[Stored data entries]
::::

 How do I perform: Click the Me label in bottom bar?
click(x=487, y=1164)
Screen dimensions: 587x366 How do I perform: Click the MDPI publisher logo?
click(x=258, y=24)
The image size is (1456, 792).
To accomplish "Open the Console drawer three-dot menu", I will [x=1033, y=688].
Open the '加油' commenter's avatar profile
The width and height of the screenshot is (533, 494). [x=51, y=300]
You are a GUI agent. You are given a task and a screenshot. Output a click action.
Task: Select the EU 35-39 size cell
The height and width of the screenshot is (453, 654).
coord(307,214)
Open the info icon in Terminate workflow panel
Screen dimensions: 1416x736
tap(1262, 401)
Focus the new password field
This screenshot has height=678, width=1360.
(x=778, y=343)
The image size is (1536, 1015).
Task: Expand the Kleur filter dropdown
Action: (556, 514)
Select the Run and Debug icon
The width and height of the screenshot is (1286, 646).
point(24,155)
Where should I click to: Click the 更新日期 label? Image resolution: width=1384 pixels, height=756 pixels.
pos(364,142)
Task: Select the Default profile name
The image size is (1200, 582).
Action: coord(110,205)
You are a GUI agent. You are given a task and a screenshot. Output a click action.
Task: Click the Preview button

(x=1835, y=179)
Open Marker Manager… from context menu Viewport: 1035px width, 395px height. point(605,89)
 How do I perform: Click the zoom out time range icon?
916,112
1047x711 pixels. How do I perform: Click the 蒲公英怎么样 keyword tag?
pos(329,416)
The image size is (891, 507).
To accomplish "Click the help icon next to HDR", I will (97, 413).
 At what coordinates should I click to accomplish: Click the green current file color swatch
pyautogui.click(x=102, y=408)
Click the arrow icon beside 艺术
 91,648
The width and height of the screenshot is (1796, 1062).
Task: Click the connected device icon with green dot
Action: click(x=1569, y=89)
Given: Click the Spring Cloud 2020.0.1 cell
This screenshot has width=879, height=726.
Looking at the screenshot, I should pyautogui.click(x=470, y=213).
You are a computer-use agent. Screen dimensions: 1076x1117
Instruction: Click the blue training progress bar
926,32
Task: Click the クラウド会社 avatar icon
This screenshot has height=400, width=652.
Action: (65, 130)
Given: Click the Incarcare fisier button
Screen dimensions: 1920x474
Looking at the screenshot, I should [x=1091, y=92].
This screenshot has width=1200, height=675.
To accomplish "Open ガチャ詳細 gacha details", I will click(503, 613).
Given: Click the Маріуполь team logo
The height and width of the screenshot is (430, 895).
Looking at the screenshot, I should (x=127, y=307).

::::

About this exercise:
Please give all of the entries again, exactly as written.

Expected answer:
 How do I perform: Click the Me label in bottom bar?
click(x=487, y=1164)
Screen dimensions: 587x366 How do I perform: Click the MDPI publisher logo?
click(x=258, y=24)
The image size is (1456, 792).
To accomplish "Open the Console drawer three-dot menu", I will [x=1033, y=688].
Open the '加油' commenter's avatar profile
The width and height of the screenshot is (533, 494). [x=51, y=300]
You are a GUI agent. You are given a task and a screenshot. Output a click action.
Task: Select the EU 35-39 size cell
The height and width of the screenshot is (453, 654).
coord(307,214)
Open the info icon in Terminate workflow panel
Screen dimensions: 1416x736
tap(1262, 401)
Focus the new password field
This screenshot has height=678, width=1360.
(x=778, y=343)
The image size is (1536, 1015).
Task: Expand the Kleur filter dropdown
Action: (556, 514)
Select the Run and Debug icon
The width and height of the screenshot is (1286, 646).
point(24,155)
Where should I click to: Click the 更新日期 label? Image resolution: width=1384 pixels, height=756 pixels.
pos(364,142)
Task: Select the Default profile name
The image size is (1200, 582).
Action: coord(110,205)
You are a GUI agent. You are given a task and a screenshot. Output a click action.
Task: Click the Preview button

(x=1835, y=179)
Open Marker Manager… from context menu Viewport: 1035px width, 395px height. point(605,89)
 How do I perform: Click the zoom out time range icon?
916,112
1047x711 pixels. How do I perform: Click the 蒲公英怎么样 keyword tag?
pos(329,416)
The image size is (891, 507).
To accomplish "Click the help icon next to HDR", I will (97, 413).
 At what coordinates should I click to accomplish: Click the green current file color swatch
pyautogui.click(x=102, y=408)
Click the arrow icon beside 艺术
 91,648
The width and height of the screenshot is (1796, 1062).
Task: Click the connected device icon with green dot
Action: click(x=1569, y=89)
Given: Click the Spring Cloud 2020.0.1 cell
This screenshot has width=879, height=726.
Looking at the screenshot, I should pyautogui.click(x=470, y=213).
You are a computer-use agent. Screen dimensions: 1076x1117
Instruction: Click the blue training progress bar
926,32
Task: Click the クラウド会社 avatar icon
This screenshot has height=400, width=652.
Action: (65, 130)
Given: Click the Incarcare fisier button
Screen dimensions: 1920x474
Looking at the screenshot, I should [x=1091, y=92].
This screenshot has width=1200, height=675.
To accomplish "Open ガチャ詳細 gacha details", I will click(503, 613).
Given: Click the Маріуполь team logo
The height and width of the screenshot is (430, 895).
Looking at the screenshot, I should (x=127, y=307).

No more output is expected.